The two-part study concluded that the country’s opinion formers are keen to move away from capital punishment and that the public are open to change.
The research was commissioned by The Death Penalty Project, in partnership with LBH Masyarakat and the University of Indonesia and conducted by Prof. Carolyn Hoyle of the Death Penalty Research Unit at the University of Oxford to investigate the widely accepted belief that the majority of Indonesians support the death penalty. Through nuanced questioning, the study sought to better understand attitudes and examine how entrenched views were in order to facilitate a constructive discourse.
The study showed that the more information people were presented with regarding the application of the death penalty, the less they supported it. Likewise, when presented with mitigating circumstances, public support for the death penalty fell dramatically. Findings suggest that the public are not opposed to abolition but that they lack the knowledge required to engage fully with the subject.

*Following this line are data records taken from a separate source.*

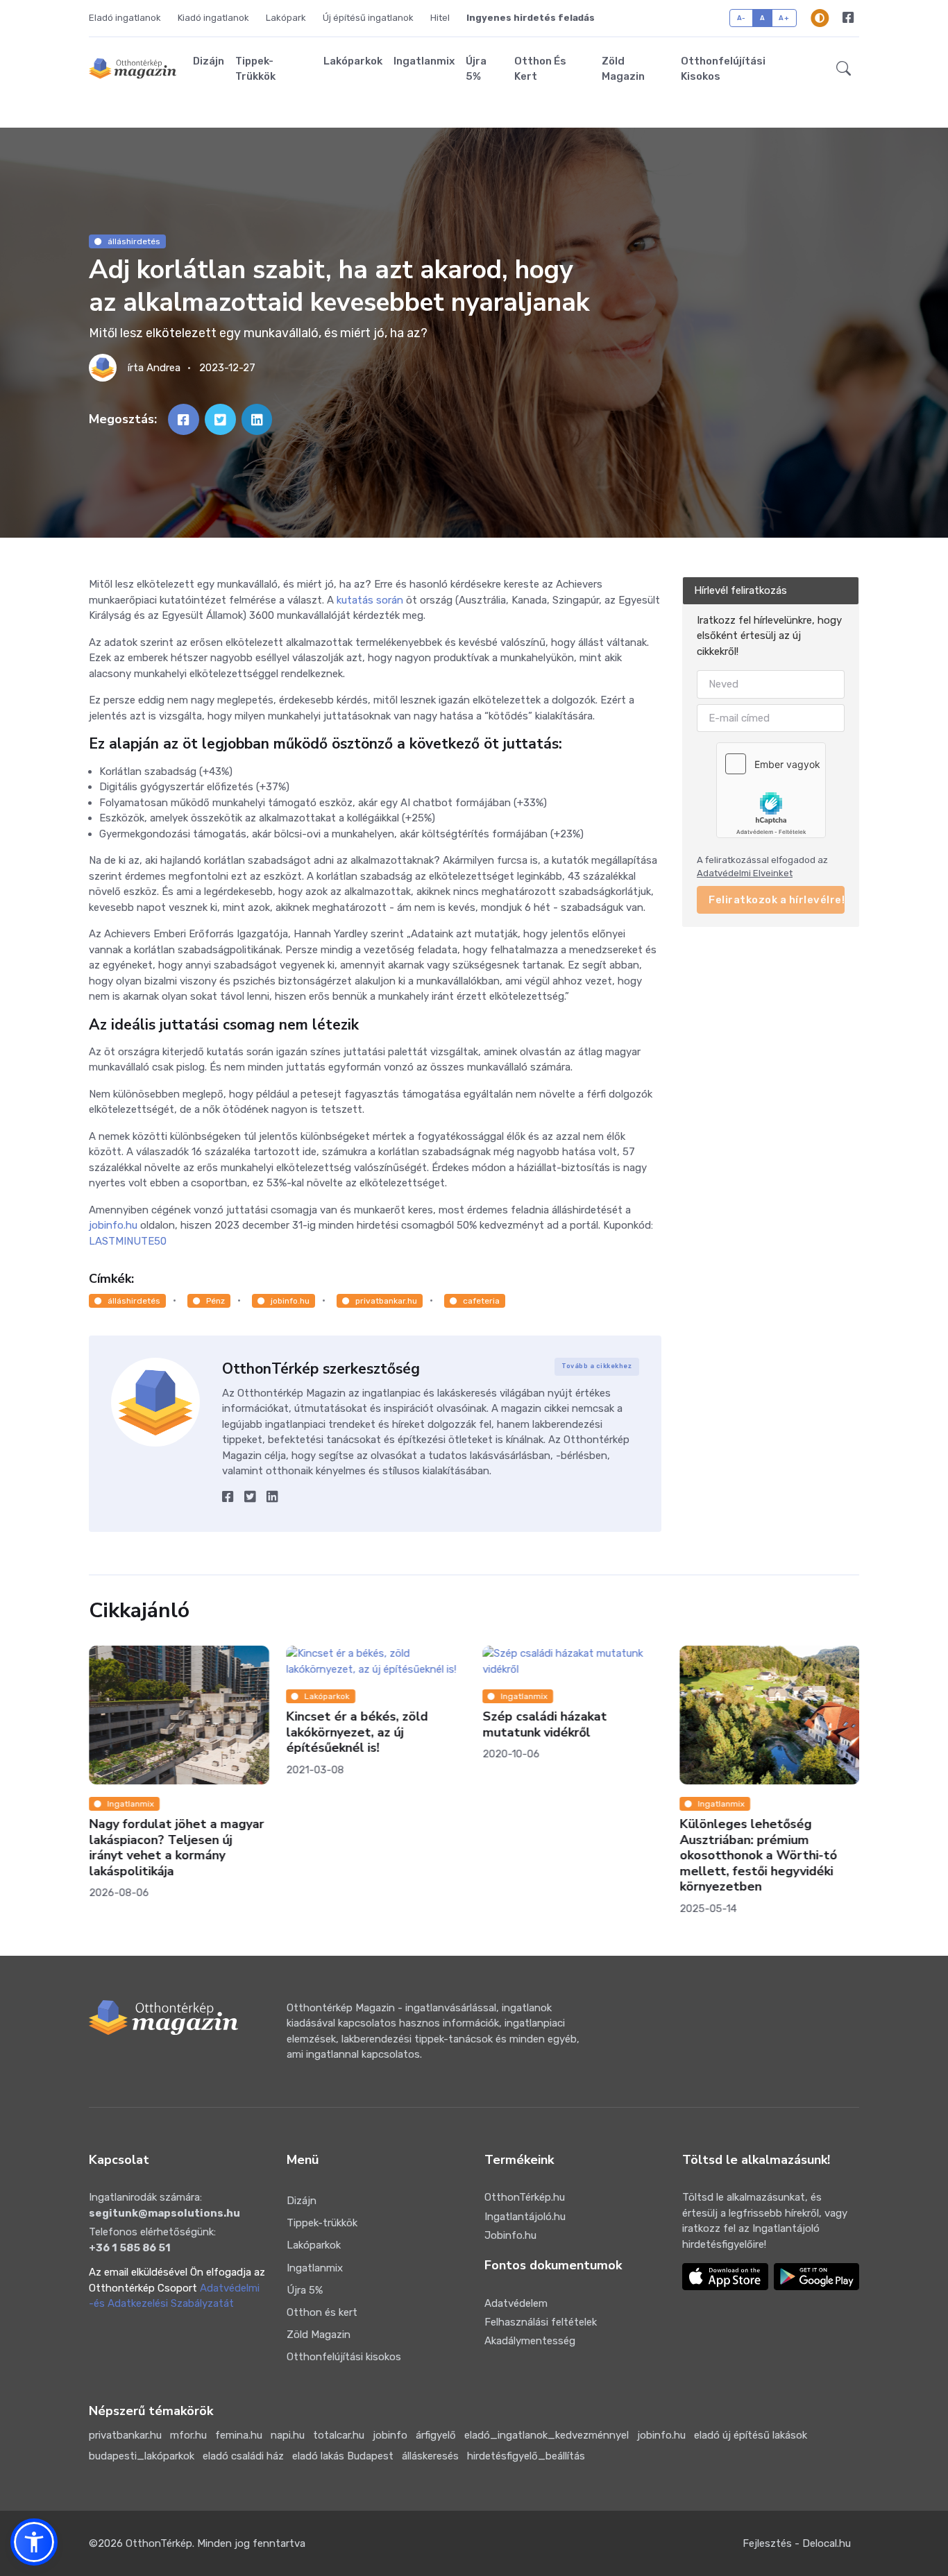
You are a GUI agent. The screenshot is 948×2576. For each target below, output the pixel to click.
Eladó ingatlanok (125, 17)
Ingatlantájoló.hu (525, 2216)
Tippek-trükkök (255, 69)
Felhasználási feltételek (540, 2322)
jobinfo (390, 2435)
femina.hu (238, 2435)
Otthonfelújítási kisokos (723, 69)
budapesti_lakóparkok (141, 2456)
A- (741, 18)
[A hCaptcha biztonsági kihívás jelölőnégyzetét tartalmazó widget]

Indonesia is among the minority of countries that retain the death penalty in law. There are several crimes which are punishable by death, including murder, robbery, terrorism, and drug offences. Over 60% of death sentences handed down in the country, and half of all executions carried out in the past 20 years, have been for drug related crimes. The report also found that support for the death penalty in realistic scenarios was lower than in the abstract and when shown the possibility that innocent people could be executed, public support for abolition rose from 18% to 48%.
Like many of its South East Asian neighbours, Indonesia retains the death penalty with the assumption that it serves as an effective deterrent against crime, in particular drug trafficking, yet there are have been no academic studies carried out that support this belief.
Muhammad Afif, Director, LBH Masyarakat said; “The two reports show that achieving abolition of the death penalty is not impossible in Indonesia. The opinions of both the public and elites give hope to death row inmates that one day we may be free from the firing squad.”
Parvais Jabbar, Co-Executive Director of The Death Penalty Project said;
“Public support continues to be cited by the Indonesian government as the rationale for retaining the death penalty, but the findings of our research indicate the public is in fact open to a change in policy on this important issue. There is clear support for abolition amongst opinion formers and findings evidence that the more the public knows about the death penalty the less they support it. We hope that the data and analysis gathered in the two reports can be used to facilitate a constructive dialogue on the future of capital punishment in Indonesia.”
An Appetite for Change: Interviews were conducted with 40 opinion leaders; considered influential in shaping, or in responding to, public opinion from across Indonesia.
No Barrier to Abolition: public opinion research was undertaken by surveying a representative sample of 1,515 respondents, allowing us to understand the views of the overall population.
Death Penalty Project
The Death Penalty Project (DPP) is a legal action NGO with special consultative status before the United Nations Economic and Social Council. For more than three decades, the DPP has worked to protect the rights of those facing the death penalty.
Caroyln Hoyle is Professor of Criminology and Director of the Death Penalty Research Unit and the University of Oxford. For almost thirty years, she has taught and researched at the University of Oxford, with a particular focus on the death penalty. She is co-author, with Professor Roger Hood, of The Death Penalty: A Worldwide Perspective, as well as other books, reports and academic journals on capital punishment and criminiological topics.
LBH Masyarakat is a non-profit organisation that provides free legal aid services for marginal communities and death row prisoners in Indonesia.
University of Indonesia
The University of Indonesia, is a public university in Depok, West Java and Salemba, Jakarta, Indonesia. It is one of the oldest tertiary-level educational institutions in Indonesia and is generally considered as one of the most prestigious universities in the country.
Death penalty in Indonesia
The death penalty is retained as punishment in Indonesia and as well as being imposed in murder cases, it is frequently applied to drug offences. The last known executions to be carried out in Indonesia were in 2016 when four men, including three foreign nationals were executed by firing squad for drug trafficking. Drug offences do not meet the international law threshold of ‘most serious’ crimes and executions carried out for drug offences are in violation of human rights laws and standards. There are currently at least 355 people on death row in Indonesia.
Death penalty around the world
Over the last four decades the number of countries to have abolished the death penalty continues to increase, and those that regularly execute find themselves in a small minority. Today, 109 of 193 member states have removed the death penalty from their statute books completely, most recently Malawi, which abolished the death penalty in April of this year. Currently 49 countries are regarded as abolitionist de facto, having not carried out an execution within the past 10 years. Indeed, the vast majority of executions are undertaken by a small subset of nations: at least 88% of global executions in 2020 occurred in China, Iran, Egypt, Iraq and Saudi Arabia.